-- Quoted passage follows --

Cardin's determined quest for the future look has led to the production of brilliant fashion shows. I am aware that in 1963, he brought out the "Cosmo corps" collection featuring colored tights, roulette trousers, and in ‘64, he presented a collection of mini-shifts, bisected bi-colored outfits, with zigzags or diagonal strings of his greatly beloved scallops. His creations proclaim a powerful talent and he is becoming globally renowned. With an instinctive genius for marketing, he will become one of the most recognized names on the planet.

I am led to a cabine, which is French for dressing room,lined with mirrors and lights with a long make-up table and stools. There are many hats and other accessories hanging on the walls and stuffed on the abundant shelves. There are still more tailors and seamstresses, hunched over thier sewing machines, working on the final touches of exquisite garments.

-- Quoted passage concluded --
-- Data provided follows --

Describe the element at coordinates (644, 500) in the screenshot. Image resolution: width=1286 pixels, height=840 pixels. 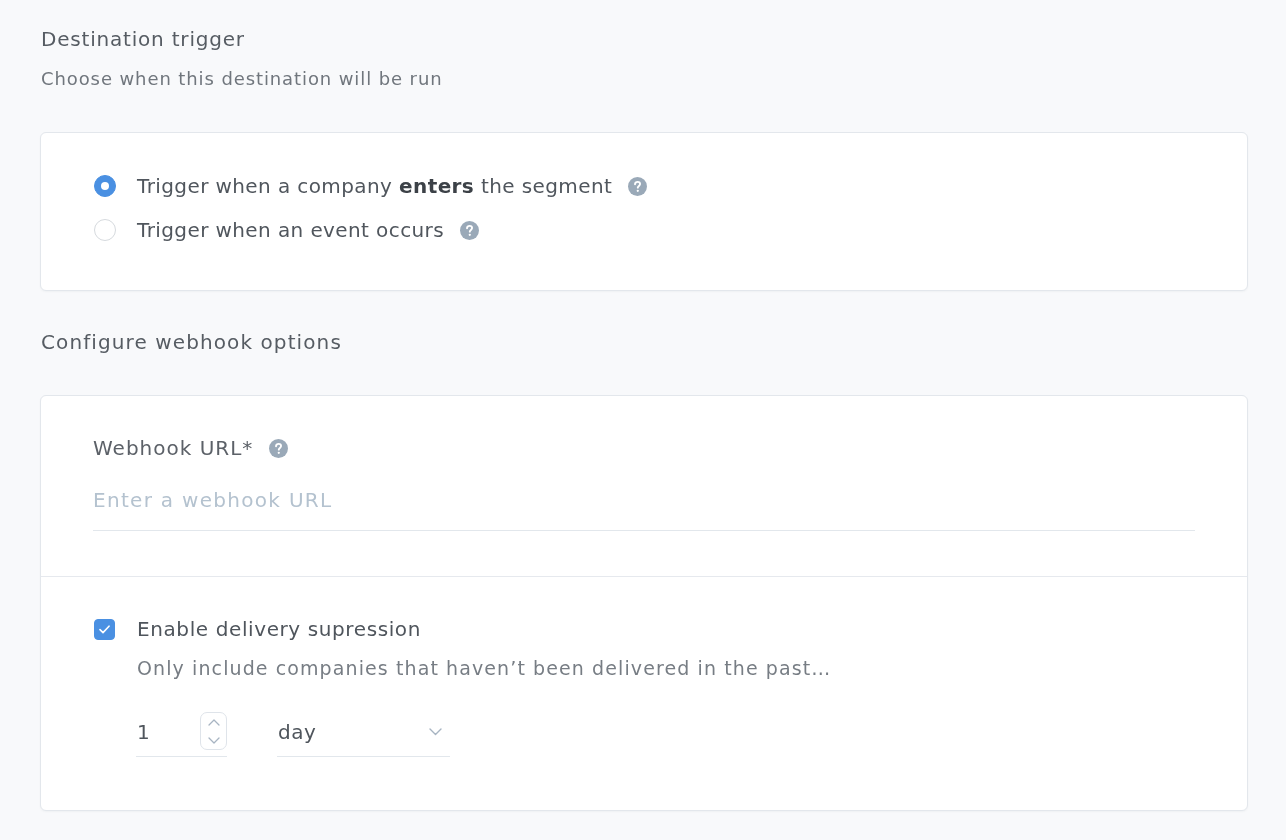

-- Data provided concluded --
-- Data provided follows --

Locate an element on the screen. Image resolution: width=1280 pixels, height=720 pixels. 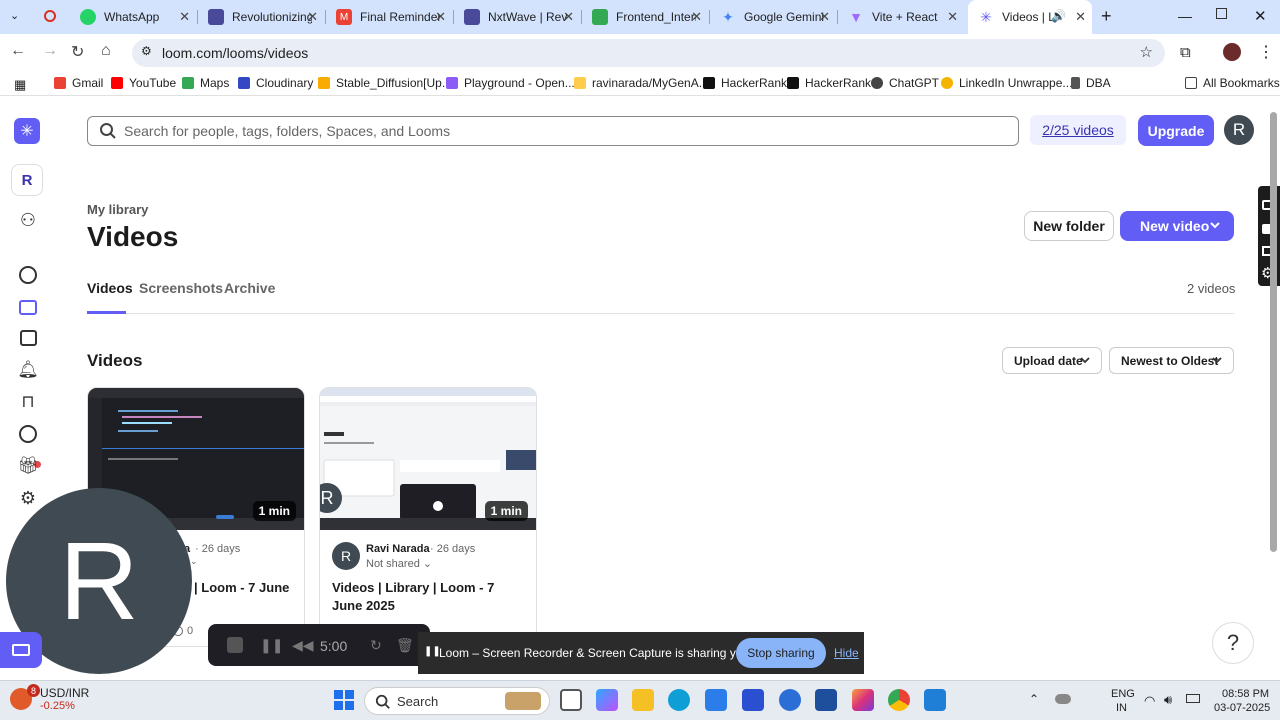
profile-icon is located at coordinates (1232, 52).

-- Data provided concluded --

• [Problem to work on]:
Reproduce word for word the passage on Cardin's fashion shows and the dressing room.

• [Answer space]:
Cardin's determined quest for the future look has led to the production of brilliant fashion shows. I am aware that in 1963, he brought out the "Cosmo corps" collection featuring colored tights, roulette trousers, and in ‘64, he presented a collection of mini-shifts, bisected bi-colored outfits, with zigzags or diagonal strings of his greatly beloved scallops. His creations proclaim a powerful talent and he is becoming globally renowned. With an instinctive genius for marketing, he will become one of the most recognized names on the planet.

I am led to a cabine, which is French for dressing room,lined with mirrors and lights with a long make-up table and stools. There are many hats and other accessories hanging on the walls and stuffed on the abundant shelves. There are still more tailors and seamstresses, hunched over thier sewing machines, working on the final touches of exquisite garments.